The Death of D1. (Was Tango vs Phobos)

Robert Fraser fraserofthenight at gmail.com
Mon Aug 25 17:39:26 PDT 2008


superdan wrote:
> it's a big issue to me just in the opposite direction. the c enum is brain damaged. even dennis ritchie so much as acknowledged it. (and he won't budge on the definition syntax. so i guess that does mean somethin'.) the c++ enum grew one lonely neuron. problem is we got just used to the wrong. we won't blink an eye at
> 
> enum { a = 1, b = 2 };
> 
> but we get pissed at
> 
> enum { a = 1.1, b = 2.5 };

I see the first as a problem, too.
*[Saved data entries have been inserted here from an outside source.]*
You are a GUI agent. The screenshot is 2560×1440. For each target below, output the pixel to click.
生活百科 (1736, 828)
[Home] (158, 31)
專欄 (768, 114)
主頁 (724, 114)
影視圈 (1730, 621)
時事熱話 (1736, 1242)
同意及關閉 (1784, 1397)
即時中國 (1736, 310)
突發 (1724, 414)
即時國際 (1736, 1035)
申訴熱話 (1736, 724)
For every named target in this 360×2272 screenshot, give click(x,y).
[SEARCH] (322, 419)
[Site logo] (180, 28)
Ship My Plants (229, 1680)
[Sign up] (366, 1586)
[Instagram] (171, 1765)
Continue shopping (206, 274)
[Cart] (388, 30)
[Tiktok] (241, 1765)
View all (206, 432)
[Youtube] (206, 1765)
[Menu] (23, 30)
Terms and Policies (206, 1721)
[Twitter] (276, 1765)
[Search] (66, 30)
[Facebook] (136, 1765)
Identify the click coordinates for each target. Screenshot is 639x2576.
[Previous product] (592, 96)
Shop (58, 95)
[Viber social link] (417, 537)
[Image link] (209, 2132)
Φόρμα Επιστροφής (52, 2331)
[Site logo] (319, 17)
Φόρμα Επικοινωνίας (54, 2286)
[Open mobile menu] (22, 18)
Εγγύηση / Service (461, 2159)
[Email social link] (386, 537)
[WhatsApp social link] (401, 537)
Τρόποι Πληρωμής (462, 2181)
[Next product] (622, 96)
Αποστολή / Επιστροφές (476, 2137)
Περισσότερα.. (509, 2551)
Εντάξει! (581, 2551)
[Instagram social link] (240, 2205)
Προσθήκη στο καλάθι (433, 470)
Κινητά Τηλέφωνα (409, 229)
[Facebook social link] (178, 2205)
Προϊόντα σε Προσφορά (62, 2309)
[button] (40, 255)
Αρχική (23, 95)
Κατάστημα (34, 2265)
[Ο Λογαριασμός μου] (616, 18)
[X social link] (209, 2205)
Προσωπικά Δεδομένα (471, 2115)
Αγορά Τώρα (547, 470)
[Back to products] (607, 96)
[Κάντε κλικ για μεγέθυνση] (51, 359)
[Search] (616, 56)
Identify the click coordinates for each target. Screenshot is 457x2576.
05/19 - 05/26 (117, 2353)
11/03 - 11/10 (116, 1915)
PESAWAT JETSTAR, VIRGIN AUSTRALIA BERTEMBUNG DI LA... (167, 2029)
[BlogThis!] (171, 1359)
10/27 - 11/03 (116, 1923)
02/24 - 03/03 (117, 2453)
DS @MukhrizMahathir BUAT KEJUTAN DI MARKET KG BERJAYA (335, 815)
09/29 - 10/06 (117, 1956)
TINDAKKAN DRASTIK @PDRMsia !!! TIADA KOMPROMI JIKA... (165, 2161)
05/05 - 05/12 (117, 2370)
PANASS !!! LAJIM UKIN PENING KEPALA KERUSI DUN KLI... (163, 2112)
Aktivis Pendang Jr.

An enum is an _enumeration_. It 
should not be abused for bitfields, masks, constants or anything else. 
Look at how it's used in Java/C# (ignoring the fact that Java's enum is 
actually syntactic sugar for a class...):

- Only named enums are supported (otherwise, what are you enumerating?)
- They can't be used as bitfields/masks (constants can be used for this 
purpose)
- You can't define them as arbitrary values.

In D, it's all water under the bridge and it's just a keyword; it 
doesn't matter that much. That being said, it's still a bad selection of 
keyword IMO and there's no argument that's going to convince me that 
`enum string CRLF = "\r\n";` is somehow an _enumeration_.